The budget is concrete evidence that the Tory levelling up-agenda is nothing but empty words. There was no attempt to tackle the deep inequalities in society or recognise public sector workers – the very people that have got us through the pandemic.
NHS funding will be cut in real terms with no attempt to recognise or help the traumatised workforce. The 1% pay rise is an insult and will do nothing to tackle the recruitment and retention crisis or plug the 100,000 NHS vacancies. The long-promised plans to fix social care are nowhere to be seen.
There was also no mention of schools or teachers, or crime in the Budget or restoring Britain’s high streets.
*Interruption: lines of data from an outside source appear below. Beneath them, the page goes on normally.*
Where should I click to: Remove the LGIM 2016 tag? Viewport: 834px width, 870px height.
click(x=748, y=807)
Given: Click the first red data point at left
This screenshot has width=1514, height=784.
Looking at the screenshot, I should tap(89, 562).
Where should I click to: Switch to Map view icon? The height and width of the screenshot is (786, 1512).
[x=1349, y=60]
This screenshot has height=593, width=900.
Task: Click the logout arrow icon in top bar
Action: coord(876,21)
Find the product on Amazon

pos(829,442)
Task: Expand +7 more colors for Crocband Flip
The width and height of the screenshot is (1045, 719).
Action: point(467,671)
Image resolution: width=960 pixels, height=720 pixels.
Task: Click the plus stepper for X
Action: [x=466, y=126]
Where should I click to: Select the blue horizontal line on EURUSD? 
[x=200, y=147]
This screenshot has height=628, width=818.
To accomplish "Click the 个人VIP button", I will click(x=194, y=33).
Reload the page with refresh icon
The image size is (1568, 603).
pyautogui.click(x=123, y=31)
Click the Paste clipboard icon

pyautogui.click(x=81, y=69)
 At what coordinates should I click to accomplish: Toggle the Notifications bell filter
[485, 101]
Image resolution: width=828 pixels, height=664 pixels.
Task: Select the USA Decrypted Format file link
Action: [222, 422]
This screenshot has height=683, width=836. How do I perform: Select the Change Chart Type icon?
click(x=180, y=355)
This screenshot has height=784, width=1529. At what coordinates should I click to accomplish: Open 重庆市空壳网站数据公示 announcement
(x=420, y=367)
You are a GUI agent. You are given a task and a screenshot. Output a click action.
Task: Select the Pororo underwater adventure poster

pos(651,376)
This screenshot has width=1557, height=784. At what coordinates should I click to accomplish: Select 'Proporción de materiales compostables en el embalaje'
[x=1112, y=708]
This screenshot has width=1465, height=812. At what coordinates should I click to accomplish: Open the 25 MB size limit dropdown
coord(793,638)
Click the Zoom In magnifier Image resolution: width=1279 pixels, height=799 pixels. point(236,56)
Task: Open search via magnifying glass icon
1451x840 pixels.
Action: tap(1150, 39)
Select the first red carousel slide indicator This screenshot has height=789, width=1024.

And most notably, not even a whisper of Brexit
If ever we needed the Brexit dividend we were promised, it’s now!
It turns out that the £350 million a week for the NHS is actually a £3.50 a week pay rise for nurses.
Trade to the EU plummeted by 41% or £5.6 billion as Brexit border chaos sparked a slump in goods headed to the continent with a whopping 2.9% drop in GDP in January.
The Brexit deal is so bad, and is causing so many problems for businesses and ordinary people, with friction at borders and the extra costs of non-tariff barriers and bureaucracy, that the Government doesn’t want to implement the deal it signed and has unilaterally granted itself a 6 month grace period for checks on goods which could land them once again in legal hot water.
The Government had the opportunity to extend the transition period when we all understood the extent of the economic catastrophe caused by the pandemic, but the Prime Minister forged ahead and inflicted the double hit of Brexit and the pandemic on the nation.
It is also a Budget that falls way short of what is needed to tackle climate change and is a lost opportunity to build a greener, fairer economy.
This isn’t building back better, but a Government choosing to hit families up and down the country at the worst possible time with the triple hammer blow of council tax rises, cuts to Universal Credit in 6 months’ time and pay freezes.